The Derry and Raphoe Branch of Mothers’ Union has launched a new book called ‘Faith in Action’ to mark the organisation’s 130 years of service in Ireland.
Members and friends from all over the Diocese and much further afield attended the launch in the Diocesan Centre in London Street, Londonderry. They included the All-Ireland President of Mothers’ Union, Phyllis Grothier – who had travelled from County Carlow – and Lady Christine Eames, who is a former Worldwide and Diocesan President. The audience's age profile spanned almost a century, ranging from a 9-week-old baby to a lady of 92 years who still serves on her parish's Select Vestry.
Speaking at the event, the current Diocesan President, Mary Good, said the book was inspired by a visit she made to the Worldwide Conference of MU, in May 2016, when delegates were encouraged to tell the transforming stories of people who had been impacted by Mothers’ Union. “They talked about sharing ‘our best kept secret’,” Mrs Good said, “that the Mothers’ Union is an amazing group of women and men, old and young, married and single, all over the world, who have made a remarkable difference in the lives of many in their churches and surrounding communities.”
Mrs Good said they wanted the book to represent all corners of the diocese and all ages, and to reflect as much as was possible of the branch’s impact over its 100 years in existence. “It was a challenge,” she said, “but we finally got there. We realise how much courage it takes to tell your story. Some, that are difficult to recall, bring up memories of very sad days; but hopefully we can also see that in each of these stories the reality of God’s hand and care was present through the Mothers’ Union.”
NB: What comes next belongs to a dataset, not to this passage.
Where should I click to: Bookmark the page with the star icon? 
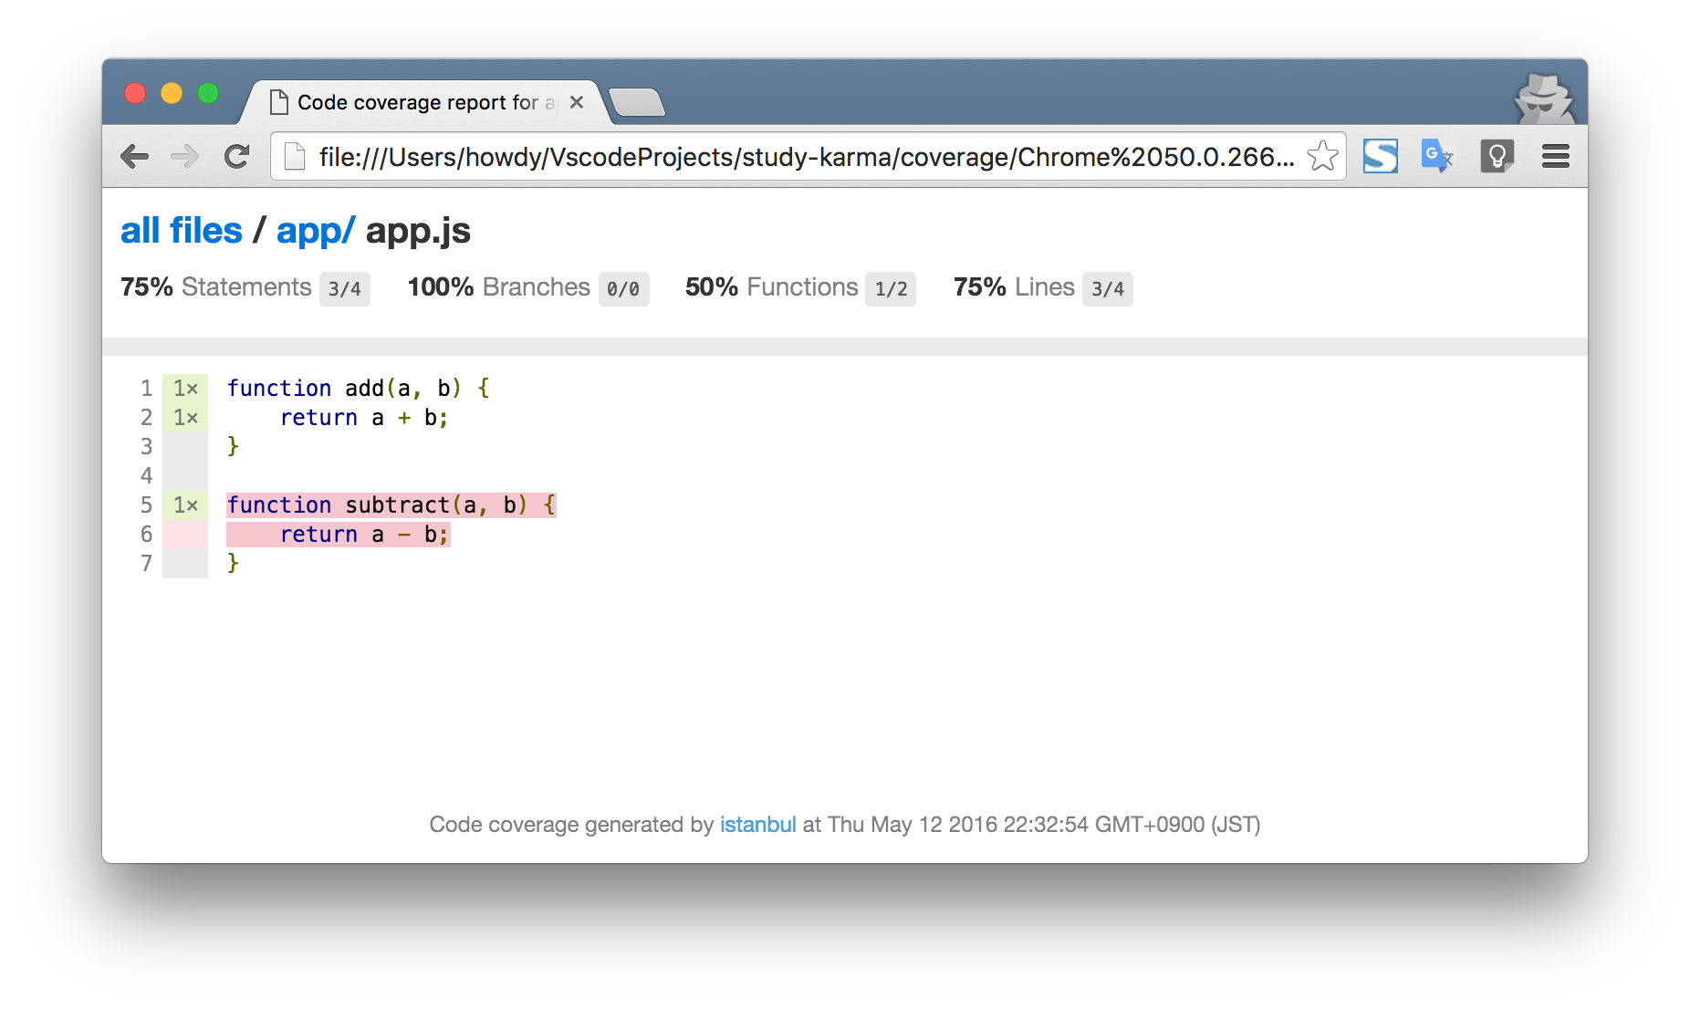click(1321, 156)
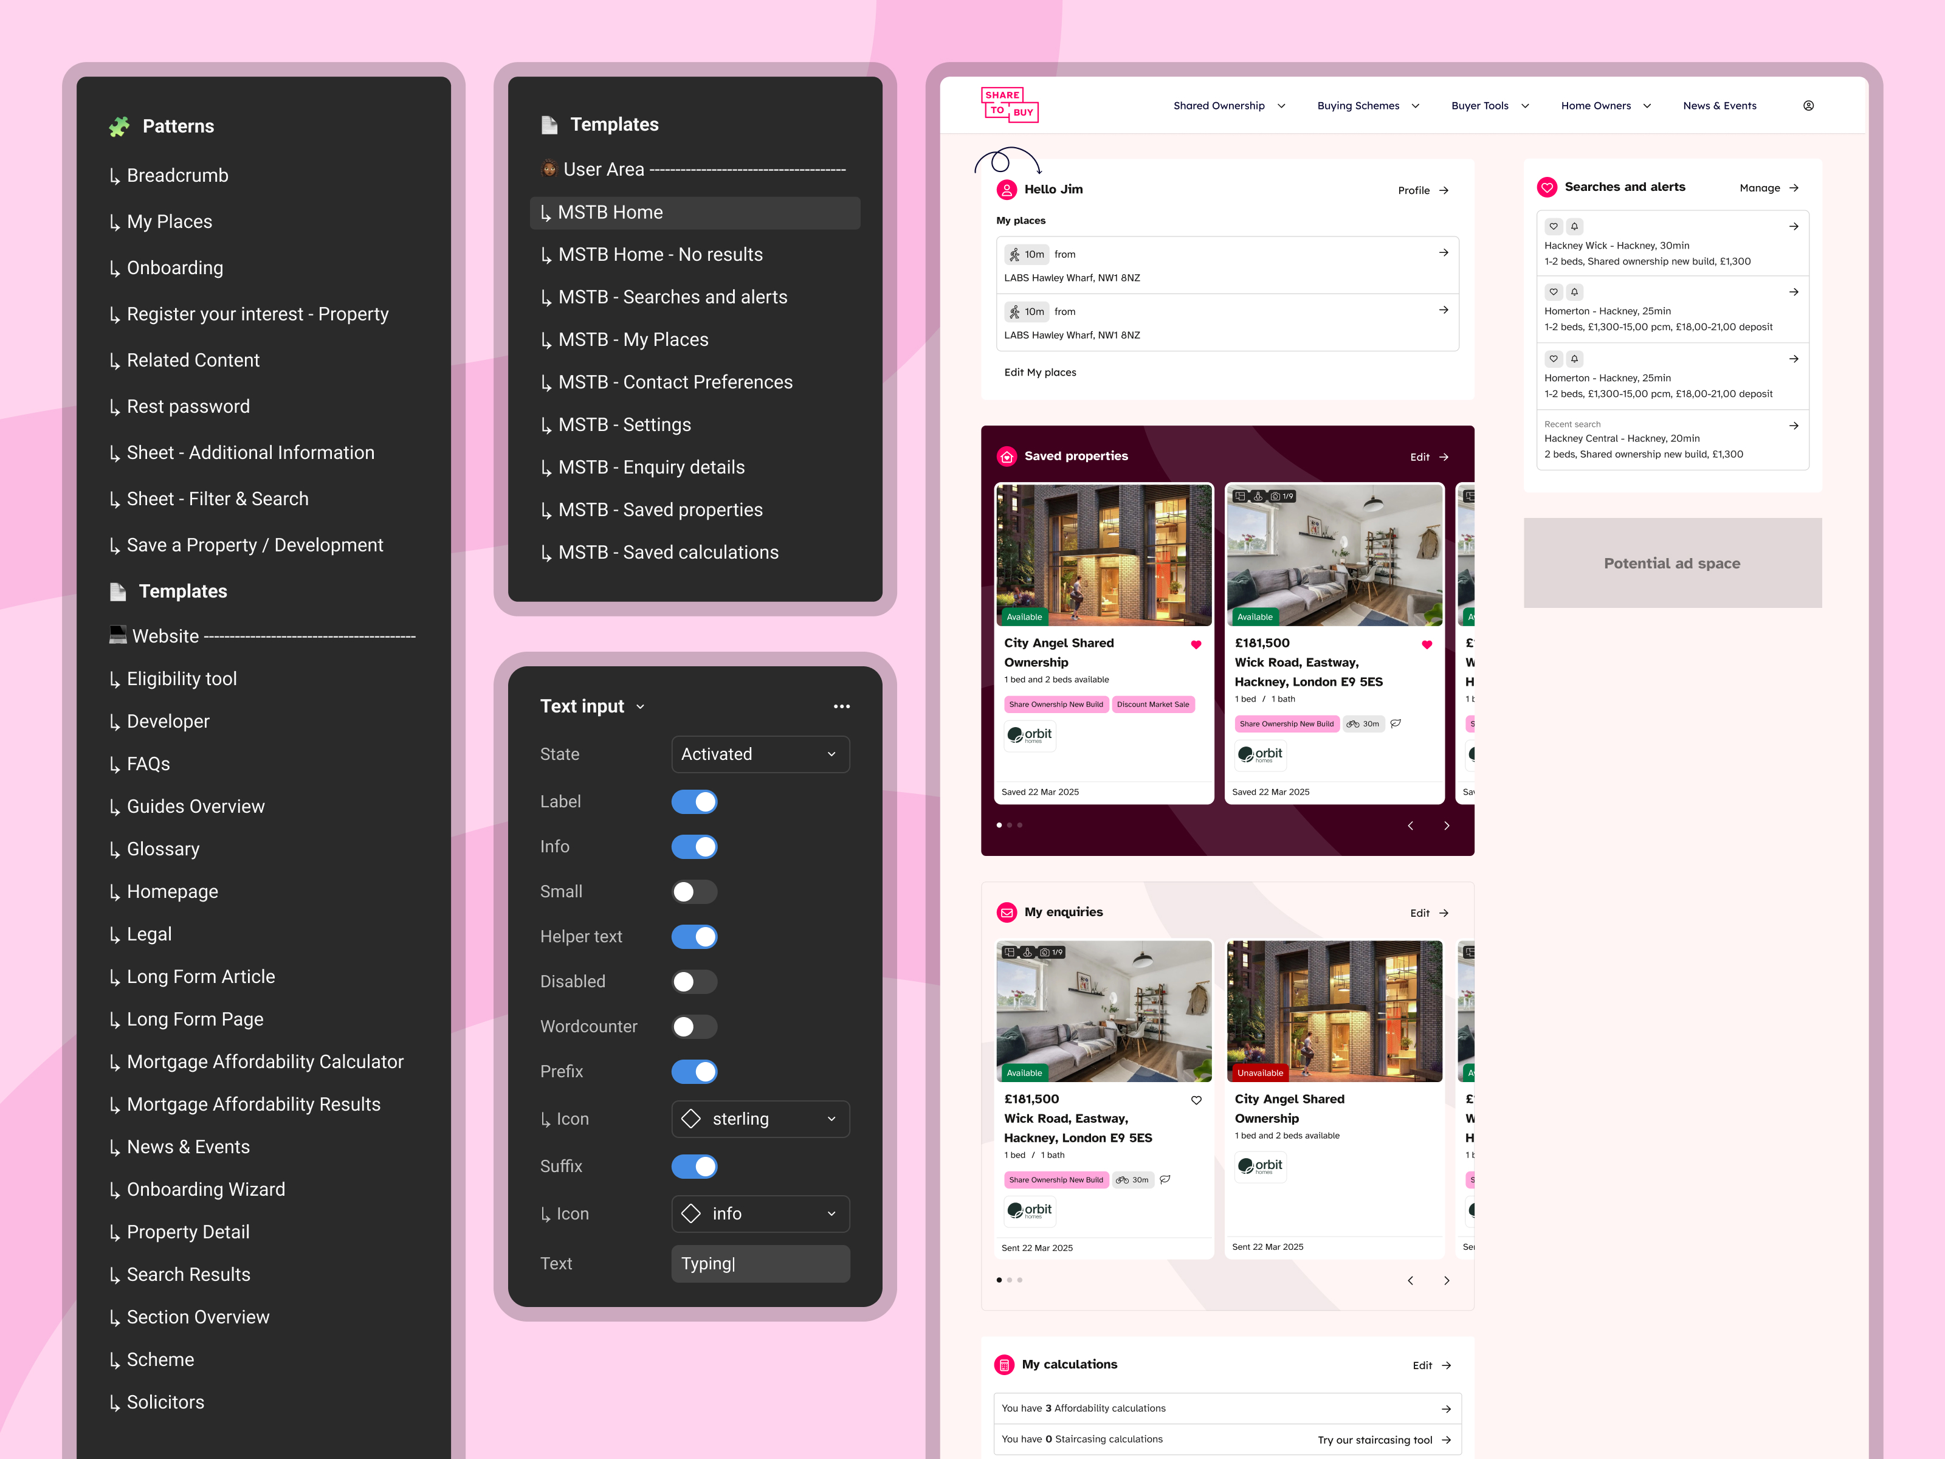The height and width of the screenshot is (1459, 1945).
Task: Click the next arrow in the Saved properties carousel
Action: (1446, 826)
Among those listening to Mrs Good at the book launch were a young mother, Nichola Hampton, and her baby Lila, who is just nine weeks old. It is though Lila may have been the youngest person ever to have attended an MU meeting in the diocese.
The 'Faith in Action' book is divided into two sections. The first details the stories of individual members who have something to say about their journey and Mothers’ Union’s part in it. The second section highlights the various initiatives in which Mothers’ Union is involved.
The Bishop of Derry and Raphoe, Rt Rev Ken Good, thanked the team who produced the new book. He said it was a “good news story” that needed to get out. The Bishop told the audience that he had never had to be persuaded of how great an organisation the Mothers’ Union was. “I believed it,” he said, “and I’ve believed it for a long time. It has touched many lives. In many, many parishes it is the backbone of the parish, actually, so I don’t need any persuasion. So, I’m very thankful that this book just tells their story.”
Former Worldwide President and Diocesan President of Mothers’ Union, Lady Christine Eames, congratulated the team on the “sheer, hard work” that had gone into the publication. “It’s been such a privilege and such a pleasure to see how branches have responded to 130 years of Mothers’ Union in Ireland. I look forward so much to looking at the book and reading the stories and to knowing that the Mothers’ Union in this part of the world has a history to be proud of.”
Moira Thom, who is head of fund-raising and communication for Mothers’ Union in Ireland, said it was important to tell the story of the impact the organisation had had on people’s lives and the difference that it had made in parishes and communities. She said the new book, ‘Faith in Action’, would go a long way towards doing that.
The All-Ireland President, Mrs Grothier, said today was a very special day in the life of the Diocese of Derry and Raphoe. She said the book, ‘Faith in Action’, shared “the joy, the pain, the love, the interest and the outreach that marks Mothers’ Union – that marks everything that we do.” Mrs Grothier said last week, in Edinburgh, she had heard MU members described as ‘ambassadors for Christ’. “Well this is what I feel that we are in Mothers’ Union. Mothers’ Union at its best is sharing that love, that love of Jesus Christ for each one of us and that love for one another”.
Mrs Grothier said some argued that Mothers’ Union needed to get away from the tea party idea. However, she reminded the audience of the success of the ‘Mums in May’ initiative, in which funds are raised in many branches through holding tea parties. Last week, Mrs Grothier said, the Archbishop of Canterbury’s adviser for reconciliation, Canon Sarah Snyder, spoke of the ‘ministry of the cup of tea’. “There is a wonderful ministry,” Mrs Grothier said, “in the sharing of that fellowship and joy as you share that cup of tea and, of course, if you raise some money for Mothers’ Union that’s a bonus.”
Mrs Good thanked TBF Thompson Trust, the Honourable the Irish Society and the All Ireland Mums in May Fund for supporting the publication. She also thanked those who had shared their stories in the book and helped spread the good news about the Mothers’ Union.